Cette question anodine et pouvant faire rigoler quelques voyageurs revenant au pays n’est pas sans importance pour les éleveurs de volailles et tout ceux qui surveillent activement la propagation de la grippe aviaire H5N1.

Cette souche du virus de l’influenza hautement pathogène se transmet rapidement entre les oiseaux infectés. Elle se propage particulièrement par la migration des oiseaux, mais pas uniquement. « Ça s’est répandu aussi de façon globale avec le trafic humain, les échanges commerciaux et aussi les oiseaux migratoires », explique la Dre Martine Boulianne, professeur titulaire à la Faculté de médecine vétérinaire de l’Université de Montréal.

Pour l’industrie avicole, « c’est sûr qu’il y a des inquiétudes, surtout qu’il y a des cas en hiver, ce qui n’était pas la donne avant », témoigne le représentant média des Éleveurs de volailles du Québec.

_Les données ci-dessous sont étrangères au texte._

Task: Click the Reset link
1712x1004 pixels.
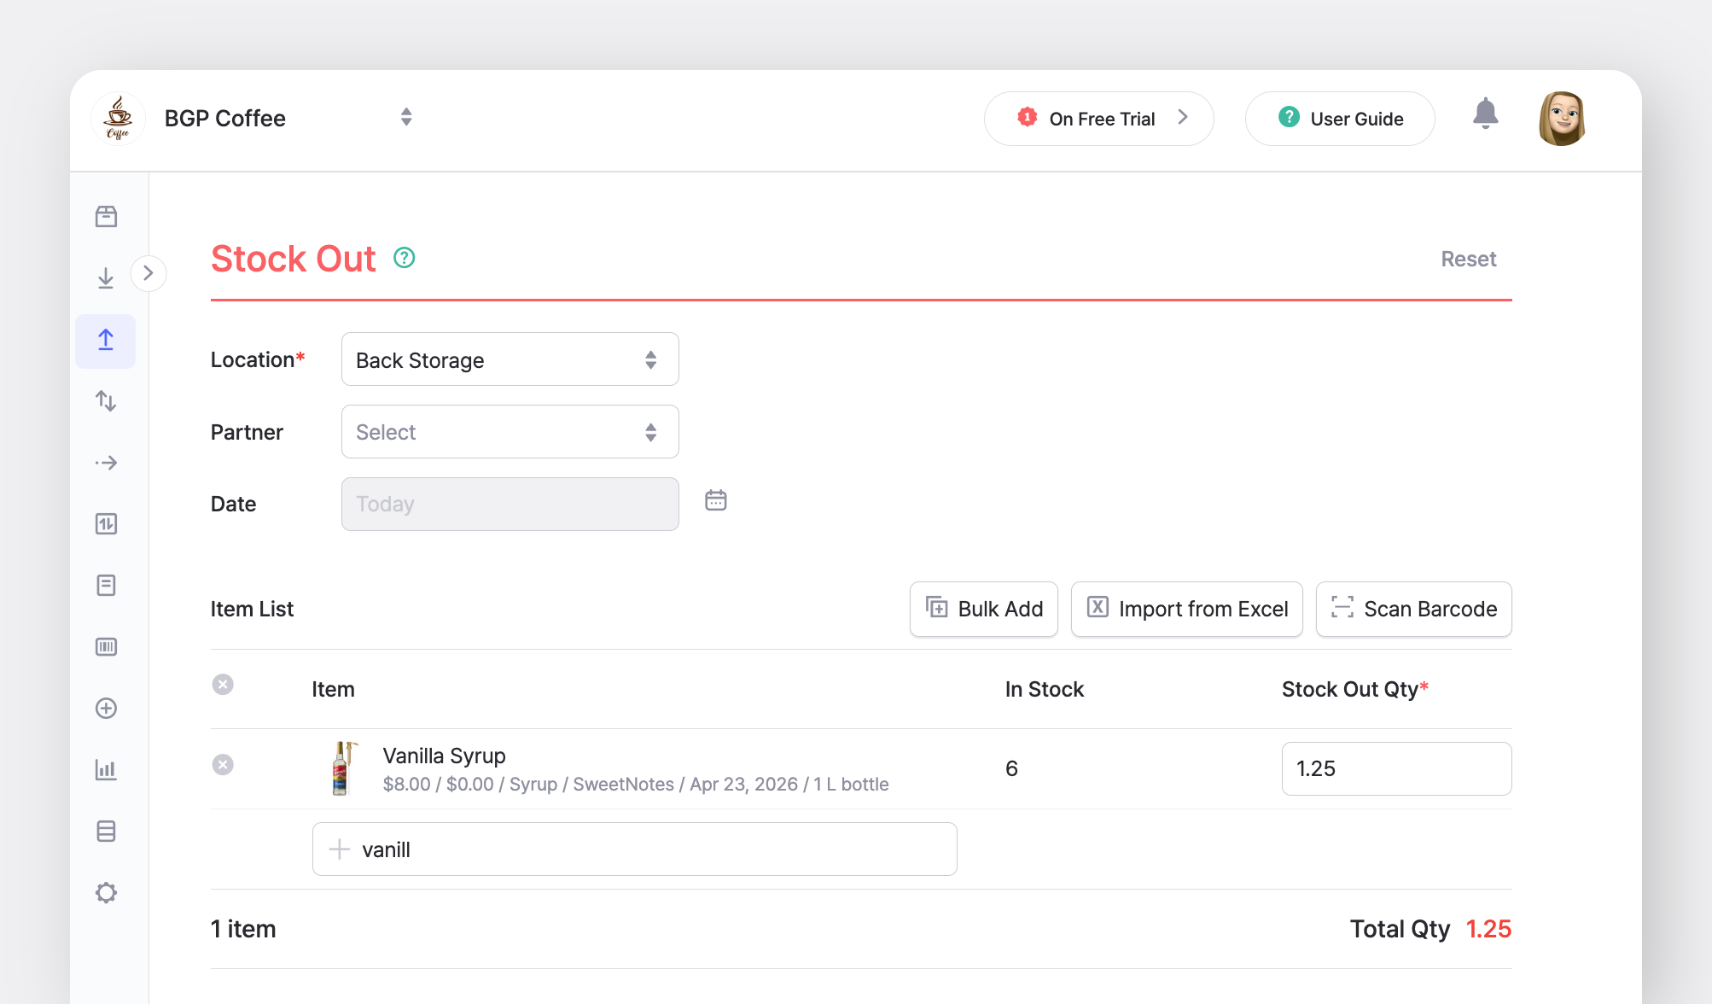Action: pos(1467,259)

Les cas de grippe aviaire en hiver représentent une nouvelle réalité qui devrait se produire plus fréquemment dans le futur. « Il y a eu aussi certains changements climatiques qui font que les courants habituels de migration des oiseaux migratoires ont été ont été modifiés », souligne la Dre. Boulianne. Ceci implique que les oiseaux se déplacent dans des zones qu’ils n’avaient pas l’habitude de fréquenter, et ce, à des moments inhabituels. Cette augmentation des déplacements favorise grandement la transmission du virus à travers le monde et explique l’explosion des cas de grippe H5N1 chez les oiseaux depuis 2020. Depuis le début de 2023, on rapporte déjà cinq éclosions dans des élevages de volaille au Québec, qui, selon la Dre Boulianne, auraient pu être infectés par des oiseaux sauvages étant restés au Québec plus tard à cause du temps doux, autre signe des changements climatiques.

Du côté des éleveurs

Pour éviter de répéter l’expérience de l’an dernier, où plus d’un demi-million d’oiseaux d’élevage avaient été abattus au Québec, les éleveurs ont des mesures à respecter. « On a beaucoup insisté auprès des éleveurs pour que [les protocoles de biosécurité] soient respectés, les mesures ont également été rehaussées », témoigne l’organisation des Éleveurs de volailles du Québec.

Les mesures de prévention de la contamination ne se limitent pas à ce qui se passe dans les poulaillers et les éleveurs sont avertis de prendre des précautions lorsqu’il y a du « travail au champ avec les oiseaux migrateurs, parce qu’on a isolé [des virus de la grippe H5N1] aussi dans la bouette ». Afin de minimiser les risques de contagion de leur volaille, les éleveurs doivent aussi « prendre en considération que tout l’équipement qui va à l’extérieur au champ ne devrait pas aller dans les poulaillers » rapporte Dre Boulianne.

La collaboration « avec les couvoirs, avec les meuniers qui approvisionnent la ferme, l’industrie à la fin de la période d’élevage » et tous ceux qui fréquentent les fermes est aussi nécessaire afin d’éviter la propagation entre les différents élevages.

De la transmission au-delà des oiseaux?

La transmission entre les espèces d’oiseaux et vers les mammifères est documentée et s’avère de plus en plus fréquente. S’ajoute à cela une adaptation du virus qui lui permet la transmission entre les espèces de mammifères, tel que le rapporte un article paru au début de février dans le  . Cet article présente une longue liste de mammifères ayant été infectés par la grippe H5N1, parmi lesquels on retrouve mammifères marins, félins et autres carnivores.

L’article souligne que la contamination du vison par ce virus est particulièrement inquiétante. Celle-ci fut rapportée pour la première fois dans un élevage espagnol en octobre 2022 par la revue Eurosurveillance Bien que des employés de l’élevage aient été en contact avec des animaux infectés, la transmission aux humains n’a pas été identifiée dans cette situation. Toutefois, l’analyse des mutations du virus indiquent sa capacité à se répliquer davantage dans les mammifères que d’autres souches isolées précédemment.

Bien que la transmission vers et entre les mammifères soit de plus en plus inquiétante, les infections humaines causées par le virus de l’influenza H5N1 sont très rares pour l’instant, soit environ 900 infections depuis 20 ans. La transmission entre humains n’a pas été répertoriée, mais n’est pas impossible dans le futur. En effet, le virus continue de circuler parmi la faune sauvage, un processus qu’il ne nous est pas possible de surveiller étroitement, et donc, de comprendre suffisamment pour brosser un portrait exact des transmissions globales du virus. La santé publique garde donc un œil sur la situation qui évolue rapidement.